Anonymous wrote:
Anonymous wrote:The year before Oyster merged with Adams it was a blue ribbon award winner. Not based on the highest test scores in the city, but based on the fact that while it has an achievement gap, its Latino and AA students who make up a significant portion of the school were scoring significantly better than in many other schools in the city. Something to be proud of. When Oyster merged with the Adams campus it admitted existing students from Adams, a sub-performing school with dwindling population that was closed and absorbed into Oyster (this was highly politicized and not pleasant for the families of Adams of course, almost all of whom were out of boundary but had formed a strong identity as a group and wanted to 'save their school'). However, they were offered places at Oyster and some stayed, especially at the emerging Middle School level. The transition thus took on the complexity of adding on a Middle School component with existing Oyster students (7th grade the first year), bringing on new students who had not had the same preparation as Oyster students, and one principal (Guzman) managing two campuses (Much as Rhee recently proposed the Hyde principal do with Hardy). Add on a core group of parents who were anti-Guzman and a Chancellor who wanted to sweep a broom and a logical dip in test scores the first transition year -- Rhee held up the dip and existing though smaller than average achievement gap as a defect that and a key reason to fire Snr. Guzman. She also made claims as to how her kids, who entered late, weren't learning Spanish etc. etc. Then she brought in Aguirre to 'fix' all this. She found support from core group of parents whom she dined with (most of whom--I am going to say the ugly truth-have now left for Deal) and in a letter issued by the teacher reps in the school saying they supported the move. What never came out fully in the ensuing fracas is that these elected reps acted on the fact that they were elected and had 'representative ability' to issue this formal letter--WITHOUT polling each teacher--so it may or may not have reflected the majority opinion of faculty. Many were upset at a) not being polled and b) at the sense that instability begets instability and in the midst of a transition and growing the school it was simply not the right time to change leadership--no matter how unpopular Guzman might be. However, it was reprinted in 'papers' and became 'truth'.

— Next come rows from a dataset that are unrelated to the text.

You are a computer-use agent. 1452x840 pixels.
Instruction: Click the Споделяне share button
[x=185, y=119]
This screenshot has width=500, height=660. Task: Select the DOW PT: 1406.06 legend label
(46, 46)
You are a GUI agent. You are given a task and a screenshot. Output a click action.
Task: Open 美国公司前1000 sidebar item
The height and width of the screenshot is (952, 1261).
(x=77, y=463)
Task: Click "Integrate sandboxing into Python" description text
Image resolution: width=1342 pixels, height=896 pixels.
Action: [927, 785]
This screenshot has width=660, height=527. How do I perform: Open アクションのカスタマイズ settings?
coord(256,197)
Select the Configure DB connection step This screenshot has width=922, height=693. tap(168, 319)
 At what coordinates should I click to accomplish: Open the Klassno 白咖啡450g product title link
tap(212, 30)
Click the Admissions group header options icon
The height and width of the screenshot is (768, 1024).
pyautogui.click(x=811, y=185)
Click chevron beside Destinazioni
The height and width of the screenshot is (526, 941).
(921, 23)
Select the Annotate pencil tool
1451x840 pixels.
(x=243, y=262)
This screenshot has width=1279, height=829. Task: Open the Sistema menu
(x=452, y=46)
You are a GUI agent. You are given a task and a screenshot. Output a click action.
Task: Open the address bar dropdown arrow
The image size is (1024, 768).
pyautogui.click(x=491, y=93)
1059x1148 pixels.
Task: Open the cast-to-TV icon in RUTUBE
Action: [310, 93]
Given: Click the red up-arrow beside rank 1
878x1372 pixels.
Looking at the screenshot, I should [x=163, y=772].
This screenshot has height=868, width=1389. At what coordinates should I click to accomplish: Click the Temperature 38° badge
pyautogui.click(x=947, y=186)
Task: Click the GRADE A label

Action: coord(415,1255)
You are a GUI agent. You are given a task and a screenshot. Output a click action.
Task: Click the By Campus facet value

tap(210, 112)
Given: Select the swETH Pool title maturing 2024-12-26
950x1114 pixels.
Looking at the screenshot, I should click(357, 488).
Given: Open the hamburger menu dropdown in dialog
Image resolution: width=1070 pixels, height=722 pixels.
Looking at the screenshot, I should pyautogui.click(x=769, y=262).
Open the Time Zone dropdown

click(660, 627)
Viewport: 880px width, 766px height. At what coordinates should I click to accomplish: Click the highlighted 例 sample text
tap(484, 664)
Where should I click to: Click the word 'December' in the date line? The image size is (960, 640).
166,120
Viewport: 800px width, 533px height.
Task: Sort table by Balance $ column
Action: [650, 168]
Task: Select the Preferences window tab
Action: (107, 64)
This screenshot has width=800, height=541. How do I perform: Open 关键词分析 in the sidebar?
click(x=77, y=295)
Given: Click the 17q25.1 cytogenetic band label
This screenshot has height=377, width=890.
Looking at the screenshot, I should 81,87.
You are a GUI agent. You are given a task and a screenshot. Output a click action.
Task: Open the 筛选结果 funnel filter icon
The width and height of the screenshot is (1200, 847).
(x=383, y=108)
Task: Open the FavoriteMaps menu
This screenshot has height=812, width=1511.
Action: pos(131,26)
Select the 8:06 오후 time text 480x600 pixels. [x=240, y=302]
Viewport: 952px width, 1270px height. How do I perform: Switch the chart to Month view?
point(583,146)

Now Aguirre is in her second year at the school. Guzman was admittedly polarizing but colorful. Aguirre is a sort of cool, 'list' person. She doesn't seem to have much fire, and in all honesty, I think fire is what helped make Oyster fun--and offset some of the annoying aspects of the chaos which is for better or worse synonymous with Oyster culture. People who have been part of Oyster for years roll their eyes at the chaos but kind of liked it, like one big, dysfunctional ongoing family wedding--it was odd, but kind of freeing and fun. For Aguirre to change the chaos, and then change the culture, and still keep it 'Oyster' is a big task and I think a lot of people are reacting to the fact that it is still chaotic, but kind of less 'fun'. The DC-CAS scores have continued to dip and last year the school did not make AYP for the second year running.
Rhee showed huge ignorance of the achievement gap (a DC and NATIONAL problem that experts have been working on for 30 plus years) by touting Oyster of all places as an example of its egregiousness, and then bringing in her untested protege to 'fix it'--not that closing the achievement gap is an unworthy goal, but she might have given credit that its a lot better at Oyster than just about anywhere else and then built on Oyster's strengths to make it even better instead of her sort of systematically dismantling tack that she constantly seems to take. She also showed great ignorance of bilingual pedagogy by her assumptions that her children were not 'learning' Spanish in their first year at the school and running around all chicken little. There is so much debate about what a bilingual education leads to, what skills a child emerges with, the fact that there is a long wobbly period before facility in both languages gels, the fact that there is no such thing as 'balanced' bilingualism--anyway, her remarks on the achievement gap and bilingualism at Oyster were so basically uninformed--a surface read of data combined with the anecdotal--any social scientist would shudder! that it made me at the time question what criteria exactly she would use as a starting point for a search for new leadership who would wave the wand and fix everything. Was her search based on pedagogical knowledge? A proven track record? Expertise? Was her new leadership provided ample support to gear up and steer a school in, basically, crisis to a new beginning? I personally think Aguirre was thrown into the fire of a very difficult school to run, and, without the acknowledgment from admin central that revamping Oyster while growing a school would be a massive task for anyone, is finding it just as hard as the last lady. Finally, I do find it disturbing that Aguirre's husband is a high level Rhee staffer. I wonder how much weight that received in the hiring formula.
Marta, we've all moved on. You should too. Be well and enjoy your retirement.